> _TASK DIRECTIONS_
Continue the article on the Portuguese pilots' union letter about Lufthansa and the sale of TAP from where it stops.

> _TEXT TO READ_
───

SPAC Writes to Miguel Pinto Luz Flagging Lufthansa's 'Labour Suitability' Before Portugal Picks a Buyer for TAP — Pilots Cite Cockpit Strike Fallout and VC Agreement Termination
SPAC, Portugal's civil-aviation pilots' union, wrote to Infrastructure Minister Miguel Pinto Luz questioning Lufthansa's 'labour suitability' as a TAP buyer, citing the German carrier's abrupt cancellation of its 2018 VC union agreement during strikes.
Portugal's Civil Aviation Pilots' Union (SPAC) has written formally to Infrastructure Minister Miguel Pinto Luz warning that Lufthansa's behaviour toward its own pilots in Germany makes the carrier a questionable buyer for TAP Air Portugal. The letter, dated mid-April, adds a new political variable to a privatization file already moving under deadline pressure.
SPAC's argument is narrow and specific. The union is not opposing TAP's re-privatization. It is asking that the selection process apply a labour-suitability test alongside the standard technical and financial criteria — and that, on the evidence of the last two weeks, Lufthansa fails that test.
What SPAC wrote to the minister
In a letter sent to the Ministry of Infrastructure and Housing, SPAC stated that it "is in favour of TAP's re-privatization" but only if potential buyers demonstrate "solid suitability" on technical, financial, and labour fronts. The union wrote that when the main pilots' union of a bidder "denounces measures against the exercise of union activity, in the context of strikes, negotiation breaches and recent disputes, the Portuguese State cannot ignore the labour management culture at stake, under penalty of jeopardising the strategic future of the company."
In ordinary union language, that is a direct challenge to the government: if you choose Lufthansa, you own the labour model that comes with it.

───

> _DATA ROWS_

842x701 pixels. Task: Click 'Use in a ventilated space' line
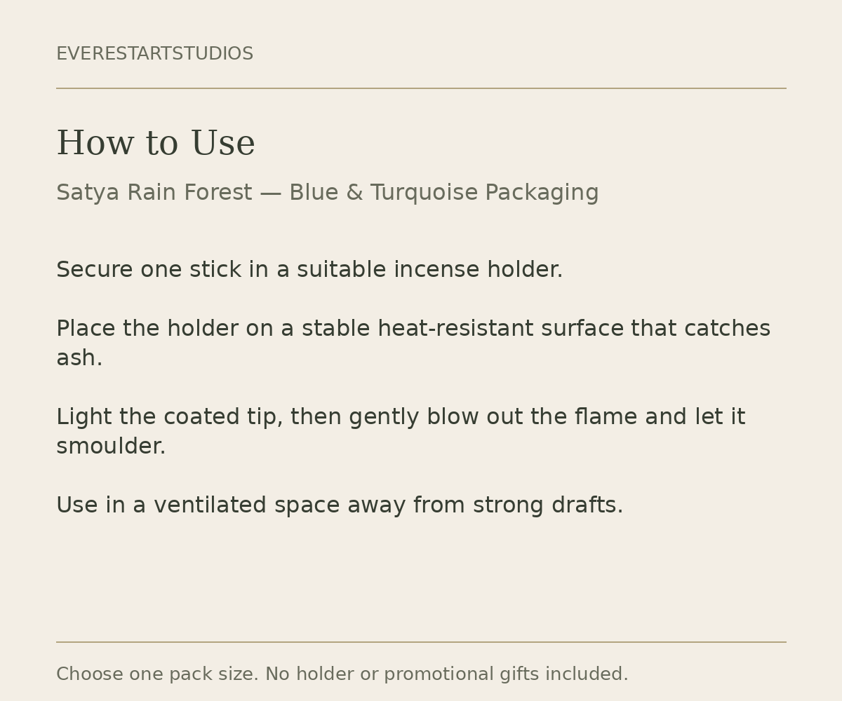(x=340, y=505)
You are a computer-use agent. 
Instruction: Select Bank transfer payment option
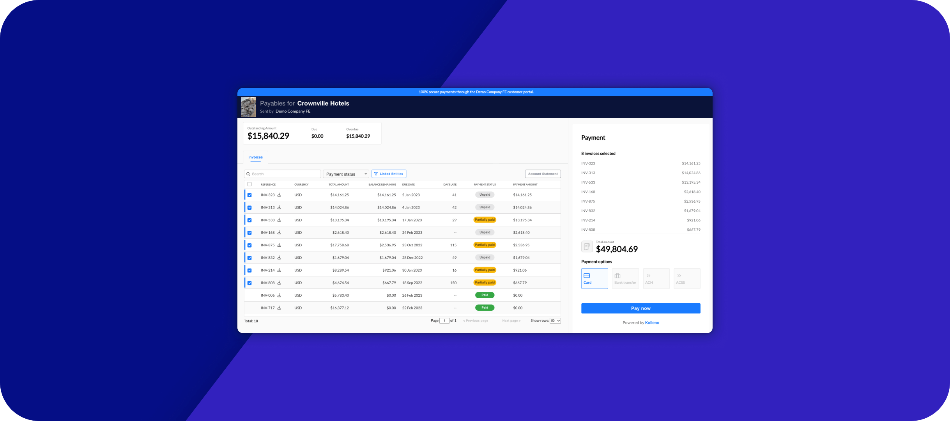tap(625, 278)
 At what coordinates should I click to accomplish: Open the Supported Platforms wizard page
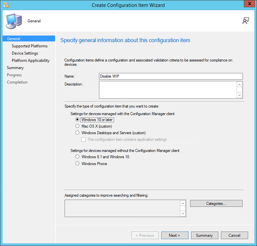click(x=30, y=46)
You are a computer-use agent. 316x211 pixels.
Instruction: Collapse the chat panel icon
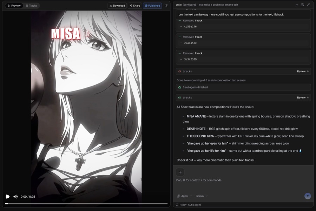point(308,5)
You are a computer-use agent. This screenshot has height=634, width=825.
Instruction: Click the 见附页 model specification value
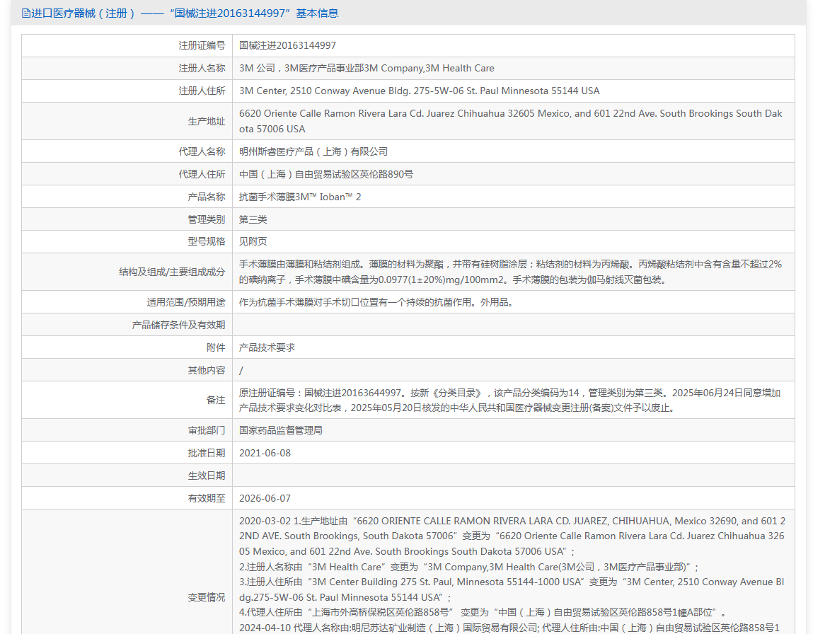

───

> _ANSWER TO THIS TASK_
The underlying incident
SPAC's warning is not abstract. On 13 and 14 April, pilots belonging to Vereinigung Cockpit (VC) — the German pilots' union — struck against Lufthansa over pay and access to supplementary pensions. During the strike, Lufthansa unilaterally and without notice terminated a standing 2018 agreement with VC that allowed pilots to be partially seconded from flying duties to union safety work — a long-standing arrangement common across European carriers.
The International Federation of Air Line Pilots' Associations (IFALPA) reacted publicly, framing the termination as a restriction on legitimate union activity. SPAC is picking up that thread and asking the Portuguese government to read it as evidence about Lufthansa's labour management culture.
Where this fits in the privatization
The TAP privatization process accelerated in April. IAG — the British Airways / Iberia group that had been considered one of three plausible buyers — publicly walked away from the process on 18 April, leaving two bidders standing: Lufthansa and Air France-KLM. Air France-KLM submitted its non-binding offer to Parpública, the state holding agent, on 2 April. Lufthansa entered the process shortly after and has publicly floated the idea of establishing a pilot school in Portugal — potentially open to NATO member states — as part of its pitch.
The government is selling up to 49.9% of TAP: 44.9% to private investors and 5% reserved for employees. TAP operates roughly 100 aircraft and employs around 7,700 staff, of whom about 1,200 are pilots. The two remaining bidders have very different operating models and, as SPAC now wants the government to acknowledge, very different track records in labour relations.
The political chemistry
Air France-KLM has pitched Lisbon as its exclusive hub for Southern Europe. Lufthansa has signalled it would integrate TAP into an existing hub network, treating Lisbon as a feeder rather than a primary base. From the Portuguese state's perspective, the first model preserves more of TAP's long-haul identity — and more of its domestic employment base.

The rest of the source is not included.